Working data:

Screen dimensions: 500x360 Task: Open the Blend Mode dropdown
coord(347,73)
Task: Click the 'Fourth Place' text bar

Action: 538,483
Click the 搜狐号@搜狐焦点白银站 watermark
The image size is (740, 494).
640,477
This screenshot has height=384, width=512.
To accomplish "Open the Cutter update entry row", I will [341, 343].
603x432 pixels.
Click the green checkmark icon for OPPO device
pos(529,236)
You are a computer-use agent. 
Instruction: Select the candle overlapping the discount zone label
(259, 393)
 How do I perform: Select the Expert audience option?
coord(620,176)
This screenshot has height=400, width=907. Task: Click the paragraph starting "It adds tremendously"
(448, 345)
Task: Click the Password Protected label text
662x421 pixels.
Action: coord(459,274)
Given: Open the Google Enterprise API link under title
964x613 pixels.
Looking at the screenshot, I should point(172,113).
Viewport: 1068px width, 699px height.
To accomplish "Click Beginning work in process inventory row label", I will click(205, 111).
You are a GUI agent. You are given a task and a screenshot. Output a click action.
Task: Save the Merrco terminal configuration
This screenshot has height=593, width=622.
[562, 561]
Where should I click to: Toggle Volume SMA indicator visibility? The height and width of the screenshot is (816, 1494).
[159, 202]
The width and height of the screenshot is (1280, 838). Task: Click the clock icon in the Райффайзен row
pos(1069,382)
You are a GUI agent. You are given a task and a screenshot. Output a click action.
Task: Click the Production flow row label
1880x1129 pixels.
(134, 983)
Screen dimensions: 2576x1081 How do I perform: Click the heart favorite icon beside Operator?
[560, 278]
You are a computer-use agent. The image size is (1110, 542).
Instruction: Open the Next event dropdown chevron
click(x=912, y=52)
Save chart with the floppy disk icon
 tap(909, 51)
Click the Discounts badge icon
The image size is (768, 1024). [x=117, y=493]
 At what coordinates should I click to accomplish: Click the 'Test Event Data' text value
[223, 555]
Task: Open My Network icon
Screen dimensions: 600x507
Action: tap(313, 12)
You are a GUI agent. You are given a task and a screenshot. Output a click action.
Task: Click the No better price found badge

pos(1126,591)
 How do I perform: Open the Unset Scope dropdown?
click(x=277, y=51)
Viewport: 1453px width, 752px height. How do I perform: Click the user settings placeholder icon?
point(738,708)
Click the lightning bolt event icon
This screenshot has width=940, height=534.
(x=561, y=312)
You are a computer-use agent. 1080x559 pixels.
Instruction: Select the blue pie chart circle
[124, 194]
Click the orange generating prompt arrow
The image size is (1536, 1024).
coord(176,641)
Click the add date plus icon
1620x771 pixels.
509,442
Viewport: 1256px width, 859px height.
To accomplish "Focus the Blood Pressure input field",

About this exercise: Produce a verbatim copy of each record above.

Written response:
Screen dimensions: 500x360 Task: Open the Blend Mode dropdown
coord(347,73)
Task: Click the 'Fourth Place' text bar

Action: 538,483
Click the 搜狐号@搜狐焦点白银站 watermark
The image size is (740, 494).
640,477
This screenshot has height=384, width=512.
To accomplish "Open the Cutter update entry row", I will [341, 343].
603x432 pixels.
Click the green checkmark icon for OPPO device
pos(529,236)
You are a computer-use agent. 
Instruction: Select the candle overlapping the discount zone label
(259, 393)
 How do I perform: Select the Expert audience option?
coord(620,176)
This screenshot has height=400, width=907. Task: Click the paragraph starting "It adds tremendously"
(448, 345)
Task: Click the Password Protected label text
662x421 pixels.
Action: coord(459,274)
Given: Open the Google Enterprise API link under title
964x613 pixels.
Looking at the screenshot, I should point(172,113).
Viewport: 1068px width, 699px height.
To accomplish "Click Beginning work in process inventory row label", I will click(205, 111).
You are a GUI agent. You are given a task and a screenshot. Output a click action.
Task: Save the Merrco terminal configuration
This screenshot has height=593, width=622.
[562, 561]
Where should I click to: Toggle Volume SMA indicator visibility? The height and width of the screenshot is (816, 1494).
[159, 202]
The width and height of the screenshot is (1280, 838). Task: Click the clock icon in the Райффайзен row
pos(1069,382)
You are a GUI agent. You are given a task and a screenshot. Output a click action.
Task: Click the Production flow row label
1880x1129 pixels.
(134, 983)
Screen dimensions: 2576x1081 How do I perform: Click the heart favorite icon beside Operator?
[560, 278]
You are a computer-use agent. The image size is (1110, 542).
Instruction: Open the Next event dropdown chevron
click(x=912, y=52)
Save chart with the floppy disk icon
 tap(909, 51)
Click the Discounts badge icon
The image size is (768, 1024). [x=117, y=493]
 At what coordinates should I click to accomplish: Click the 'Test Event Data' text value
[223, 555]
Task: Open My Network icon
Screen dimensions: 600x507
Action: tap(313, 12)
You are a GUI agent. You are given a task and a screenshot. Output a click action.
Task: Click the No better price found badge

pos(1126,591)
 How do I perform: Open the Unset Scope dropdown?
click(x=277, y=51)
Viewport: 1453px width, 752px height. How do I perform: Click the user settings placeholder icon?
point(738,708)
Click the lightning bolt event icon
This screenshot has width=940, height=534.
(x=561, y=312)
You are a computer-use agent. 1080x559 pixels.
Instruction: Select the blue pie chart circle
[124, 194]
Click the orange generating prompt arrow
The image size is (1536, 1024).
coord(176,641)
Click the add date plus icon
1620x771 pixels.
509,442
Viewport: 1256px width, 859px height.
To accomplish "Focus the Blood Pressure input field",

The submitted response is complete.